Comme Alliance VITA l’a rappelé lors de l’adoption de la résolution Matic, en commission, en mai dernier: « L’expression « santé et droits sexuels et génésiques » est foncièrement ambiguë. Sans claire définition, elle est notamment utilisée dans ce contexte pour banaliser, au nom de la santé, la question délicate de l’avortement, pratique qui ne relève pas de la compétence de l’Union européenne ».

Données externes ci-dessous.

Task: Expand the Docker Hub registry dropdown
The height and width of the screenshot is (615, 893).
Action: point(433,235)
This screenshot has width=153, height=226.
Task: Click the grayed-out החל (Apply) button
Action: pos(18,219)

Si l’Union Européenne est compétente en matière de droits fondamentaux, force est de constater que l’accès à l’avortement ne constitue pas un droit fondamental en tant que tel. A l’inverse, la résolution entend restreindre de façon illégitime et disproportionnée le droit à l’objection de conscience des soignants, reconnu pourtant clairement comme une liberté fondamentale par le droit européen, en particulier par l’article 10.2 de la Charte des droits fondamentaux de l’UE.
Le véritable défi qui doit mobiliser les élus en France et en Europe est celui de la prévention de l’avortement. En France, les données sur l’IVG ont été appariées avec des données fiscales, démontrant ainsi une corrélation nette entre niveau de vie et IVG : il en ressort que les femmes aux revenus les plus faibles y ont davantage recours. L’avortement peut s’avérer un marqueur d’inégalité sociale qui doit alerter les pouvoirs publics en France et en Europe.
D’autre part, une politique commune de lutte plus explicite contre le trafic humain que constitue la Gestation pour autrui (GPA), pratique plusieurs fois condamnée par les textes européens, aurait eu toute sa place dans ce texte. Les élus européens devraient être des précurseurs de la lutte contre un marché de la procréation qui bafoue gravement le droit des femmes et des enfants.
Ce texte, qui n’a pas de valeur contraignante, pose cependant de nombreuses questions quant à sa légitimité.
L’absence de compétence de l’Union européenne (UE) à l’égard de l’avortement a été confirmée à plusieurs reprises par les institutions européennes (Parlement européen, Commission européenne et Conseil européen). Le 30 avril 2012, le Commissaire européen chargé de la Santé, John Dalli, répondait à une question posée par des députés (E-002933/2012) : « Compte tenu de la dimension éthique, sociale et culturelle de l’avortement, il appartient aux États membres d’élaborer et de faire appliquer leurs politiques et leur législation en la matière. La Commission n’entend pas compléter les politiques nationales de santé publique dans ce domaine ».